* [Exercise instructions]
Extend the article on everyday habits for heart health, picking up after its last sentence.

February is Heart Month, and as we approach the end of the month, this is a great time to take one more look at what you’re doing to make your heart the healthiest this year that it can be.
Below, Touchmark Director of Health & Fitness Operations Kim Lehmann lists the steps people can take each day to improve their heart. “Many of these habits we’ve heard before, but a few may surprise you.”
Healthy habits for the heart:
Food: Eat an abundance of fruits, vegetables, whole grains, and good-for-you fats and protein. Limit the amount of red meat, salt, and potassium. Maintain a healthy weight.
Fitness: Exercise daily—cardio, strength, flexibility, and balance. Stand more; sit less.
Sleep: Strive for 7–8 hours each night. If you have sleep apnea, treat it.
Stress: Practice ways to reduce daily stress, such as meditating, devoting time to a hobby, etc.
Teeth: Brush and floss your teeth; the health of your mouth affects the health of your heart.
Alcohol: Avoid excessive alcohol consumption. The recommendation is one drink a day for women, two for men.
Socialization: Spend time with friends. Laugh.
Depression: Get medical help and treat depression.
Smoking: Don’t smoke. If you do, seek help to break the habit.
Take care of yourself: Visit your doctor. Take prescribed medications. Be aware women are at increased heart disease risk after menopause. Men taking the “blue pill” for erectile dysfunction are also especially at heart risk for heart disease.

* [Material provided]
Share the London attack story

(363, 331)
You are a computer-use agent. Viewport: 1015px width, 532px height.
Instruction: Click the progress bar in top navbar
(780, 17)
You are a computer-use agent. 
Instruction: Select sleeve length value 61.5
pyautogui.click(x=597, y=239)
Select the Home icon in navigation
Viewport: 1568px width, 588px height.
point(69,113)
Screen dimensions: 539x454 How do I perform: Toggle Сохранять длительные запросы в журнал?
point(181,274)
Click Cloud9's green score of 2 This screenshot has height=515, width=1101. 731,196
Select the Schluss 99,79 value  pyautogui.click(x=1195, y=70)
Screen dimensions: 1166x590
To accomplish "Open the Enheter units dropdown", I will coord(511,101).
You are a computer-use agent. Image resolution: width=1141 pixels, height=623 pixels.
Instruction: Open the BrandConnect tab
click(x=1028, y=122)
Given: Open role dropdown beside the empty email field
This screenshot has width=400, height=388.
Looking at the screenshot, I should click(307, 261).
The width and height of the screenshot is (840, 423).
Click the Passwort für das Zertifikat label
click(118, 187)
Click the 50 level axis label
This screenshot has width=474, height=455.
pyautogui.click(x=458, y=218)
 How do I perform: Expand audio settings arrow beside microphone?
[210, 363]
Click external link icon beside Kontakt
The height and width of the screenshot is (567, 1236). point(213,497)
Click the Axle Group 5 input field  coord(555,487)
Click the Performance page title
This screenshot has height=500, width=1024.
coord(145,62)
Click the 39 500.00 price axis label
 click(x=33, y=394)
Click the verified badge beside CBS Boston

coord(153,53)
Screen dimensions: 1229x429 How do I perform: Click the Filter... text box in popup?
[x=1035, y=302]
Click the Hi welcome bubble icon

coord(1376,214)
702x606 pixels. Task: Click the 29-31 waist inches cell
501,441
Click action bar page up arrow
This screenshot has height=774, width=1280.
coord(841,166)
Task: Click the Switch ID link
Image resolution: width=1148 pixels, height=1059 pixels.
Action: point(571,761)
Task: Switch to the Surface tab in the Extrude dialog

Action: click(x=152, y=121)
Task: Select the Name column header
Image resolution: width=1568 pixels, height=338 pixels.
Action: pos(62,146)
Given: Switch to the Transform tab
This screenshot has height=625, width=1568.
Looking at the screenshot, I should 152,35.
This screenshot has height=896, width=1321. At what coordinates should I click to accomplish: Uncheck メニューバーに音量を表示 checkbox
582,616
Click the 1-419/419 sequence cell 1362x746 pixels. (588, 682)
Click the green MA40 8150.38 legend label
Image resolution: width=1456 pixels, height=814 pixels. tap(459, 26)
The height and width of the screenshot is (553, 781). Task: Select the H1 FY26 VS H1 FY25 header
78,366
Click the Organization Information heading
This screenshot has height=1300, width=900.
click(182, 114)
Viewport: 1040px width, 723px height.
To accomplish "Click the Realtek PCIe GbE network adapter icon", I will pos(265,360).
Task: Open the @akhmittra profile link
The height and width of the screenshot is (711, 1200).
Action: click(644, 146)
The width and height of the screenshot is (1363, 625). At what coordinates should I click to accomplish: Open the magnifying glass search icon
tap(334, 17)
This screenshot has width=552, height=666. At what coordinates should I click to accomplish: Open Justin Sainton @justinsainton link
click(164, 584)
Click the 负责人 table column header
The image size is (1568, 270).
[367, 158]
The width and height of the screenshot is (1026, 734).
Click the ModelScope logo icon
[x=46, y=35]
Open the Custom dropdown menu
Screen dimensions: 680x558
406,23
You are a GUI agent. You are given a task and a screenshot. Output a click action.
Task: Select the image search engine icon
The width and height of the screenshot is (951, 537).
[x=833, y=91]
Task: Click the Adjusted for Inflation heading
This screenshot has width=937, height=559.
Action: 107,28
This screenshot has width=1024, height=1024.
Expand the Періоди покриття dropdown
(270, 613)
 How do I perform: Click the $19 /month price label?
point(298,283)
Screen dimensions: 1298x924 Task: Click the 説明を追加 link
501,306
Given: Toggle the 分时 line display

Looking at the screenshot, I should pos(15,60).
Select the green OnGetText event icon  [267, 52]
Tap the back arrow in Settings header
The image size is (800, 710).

* [Solved exercise]
Kim says with an increasing number of people taking pills that affect the heart rate, it’s important to not rely on general pulse targets when exercising. “If people are taking one of these medications, they want to work with a professional to determine what’s ideal for them so they don’t overtax the heart.”
Similarly, she says high temperatures can be problematic. “There’s a reason saunas and warm-water spas post warnings and caution people to limit their time. The increased temperature opens blood vessels, and people can become dizzy or faint if they’re exposed too long to the high temperatures.”
Along with being the number-one cause of death, heart disease is one of the leading causes of disability. “As we age, the walls of our heart thicken and stiffen. This can lead to inefficient pumping, which can bring on high blood pressure, increased fatigue, and exercise intolerance. By following healthy habits, we can minimize the effects aging has on the heart and enjoy each day to the fullest.”